Starting at the line that contains "Image resolution: width=812", return every line through the end of the data exactly, without pictures.

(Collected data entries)
• • • • • • •

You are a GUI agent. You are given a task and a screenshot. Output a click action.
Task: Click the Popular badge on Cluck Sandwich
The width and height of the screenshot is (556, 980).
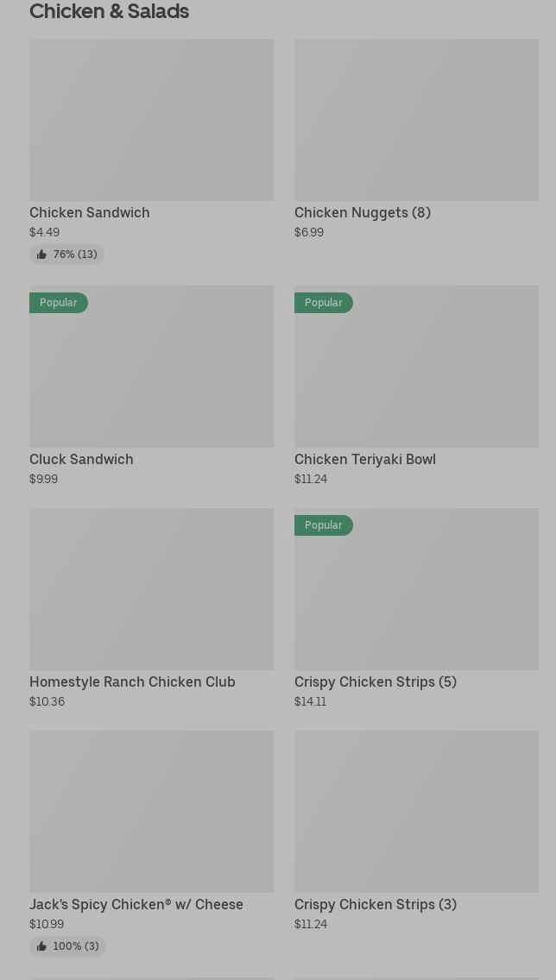click(x=59, y=303)
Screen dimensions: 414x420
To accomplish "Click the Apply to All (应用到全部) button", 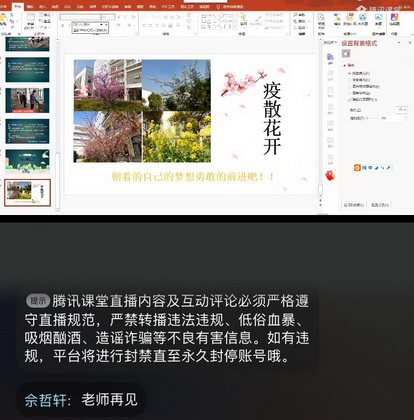I will [354, 205].
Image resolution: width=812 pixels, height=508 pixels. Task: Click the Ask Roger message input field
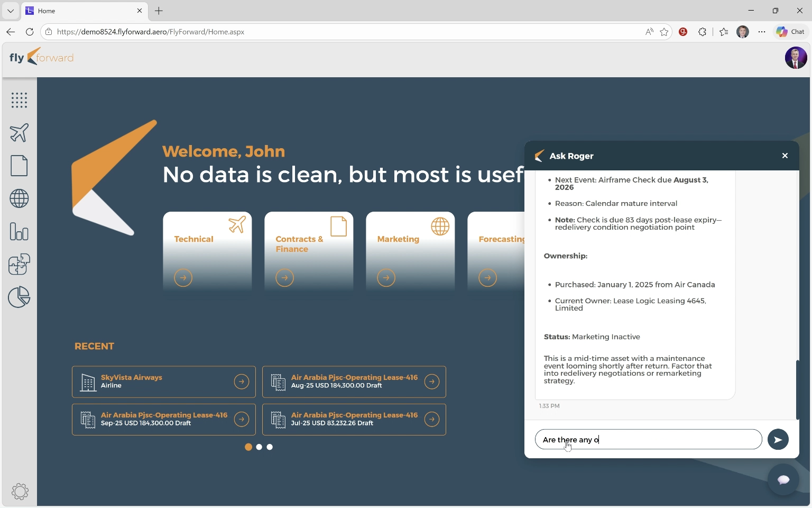click(648, 439)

• • • • • • •

- Response to the exercise -
Image resolution: width=812 pixels, height=508 pixels. Task: Click the Ask Roger message input field
click(648, 439)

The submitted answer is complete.